X: Numeric design matrix with n*p rows and d columns, aligned with vec(Y) (column‑wise vectorization).
q: Integer, latent rank (dimension of the latent space).
params: Optional list of initial parameters. If NULL, they are initialized internally via Init_ZIP_q0 (when q = 0) or Init_ZIP (when q > 0).
config: Optional list of optimizer controls. If NULL, a default configuration is used (NLOpt backend, MMA algorithm, sensible tolerances).
tolS: List with numeric bounds for the variational scales S: elements lower and upper.

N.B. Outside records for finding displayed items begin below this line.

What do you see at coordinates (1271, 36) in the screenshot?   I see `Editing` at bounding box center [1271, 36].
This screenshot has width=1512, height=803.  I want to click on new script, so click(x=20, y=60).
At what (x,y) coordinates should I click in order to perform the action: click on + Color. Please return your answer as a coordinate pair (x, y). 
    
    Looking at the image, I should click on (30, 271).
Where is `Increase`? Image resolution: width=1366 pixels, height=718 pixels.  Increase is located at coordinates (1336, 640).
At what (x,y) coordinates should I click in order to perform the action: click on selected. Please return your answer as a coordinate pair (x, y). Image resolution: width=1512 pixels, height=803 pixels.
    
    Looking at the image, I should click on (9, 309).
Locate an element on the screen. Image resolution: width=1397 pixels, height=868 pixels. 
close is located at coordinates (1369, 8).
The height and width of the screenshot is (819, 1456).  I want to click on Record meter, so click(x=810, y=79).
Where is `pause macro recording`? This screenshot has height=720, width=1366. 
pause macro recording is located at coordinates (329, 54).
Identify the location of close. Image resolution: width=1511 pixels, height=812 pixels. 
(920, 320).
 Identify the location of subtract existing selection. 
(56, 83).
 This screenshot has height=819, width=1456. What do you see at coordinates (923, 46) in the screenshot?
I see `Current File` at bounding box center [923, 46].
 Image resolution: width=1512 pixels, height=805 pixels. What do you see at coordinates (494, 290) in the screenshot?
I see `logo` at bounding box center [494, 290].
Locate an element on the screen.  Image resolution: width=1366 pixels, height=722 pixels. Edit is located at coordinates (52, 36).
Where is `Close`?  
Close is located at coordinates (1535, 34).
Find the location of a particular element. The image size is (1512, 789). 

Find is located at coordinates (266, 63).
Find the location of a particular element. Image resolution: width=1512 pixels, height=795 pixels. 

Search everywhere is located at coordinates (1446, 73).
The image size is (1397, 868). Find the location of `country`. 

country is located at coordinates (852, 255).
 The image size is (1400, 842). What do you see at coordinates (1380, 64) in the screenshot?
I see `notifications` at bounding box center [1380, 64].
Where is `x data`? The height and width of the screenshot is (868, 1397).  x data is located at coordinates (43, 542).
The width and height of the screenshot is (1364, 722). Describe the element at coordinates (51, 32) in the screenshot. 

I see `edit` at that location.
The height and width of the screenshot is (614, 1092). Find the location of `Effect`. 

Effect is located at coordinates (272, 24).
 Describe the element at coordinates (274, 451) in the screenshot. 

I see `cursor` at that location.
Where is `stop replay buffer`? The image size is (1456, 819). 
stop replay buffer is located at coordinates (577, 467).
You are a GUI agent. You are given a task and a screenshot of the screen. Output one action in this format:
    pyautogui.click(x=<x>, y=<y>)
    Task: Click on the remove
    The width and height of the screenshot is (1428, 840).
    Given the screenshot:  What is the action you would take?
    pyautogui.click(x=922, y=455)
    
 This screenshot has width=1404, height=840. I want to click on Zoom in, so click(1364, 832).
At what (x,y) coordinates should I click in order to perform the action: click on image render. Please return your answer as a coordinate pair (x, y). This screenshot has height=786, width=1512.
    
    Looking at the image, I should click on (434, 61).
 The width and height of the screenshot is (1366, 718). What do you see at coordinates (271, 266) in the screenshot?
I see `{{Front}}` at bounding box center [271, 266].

Defaults to list(lower = 0, upper = 1).
tolxi: Numeric tolerance for the Jaakkola‑type $\xi$ updates in the logistic bound (default 1e-4).

Value

A list with components:

mStep: List of model parameters. For q = 0: gamma (d x 1) and beta (d x 1). For q > 0: same plus the loading matrix C (p x q).
eStep: List of variational parameters. For q = 0: only xi (n x p). For q > 0: M (n x q), S (n x q) and xi (n x p).
pred: List with predictors and expected counts: mu (n x p, abundance mean), nu (n x p, zero‑inflation mean), A (n x p, PLN expectation), predicted (n x p, predicted values). For q = 0, predicted = exp(XB); for q > 0, $$ \mathrm{predicted} = \exp\!\big( XB + M C^\top + 0.5\,(S\odot S)\,(C\odot C)^\top \big). $$
imputed: n x p matrix equal to xi * A at missing entries of Y, and Y elsewhere (ZIP expectation).
iter: Integer, number of iterations.
elboPath: Numeric vector of objective (ELBO) values over iterations.
elbo: Final ELBO value.
params.init: Parameters as recorded from the backend call.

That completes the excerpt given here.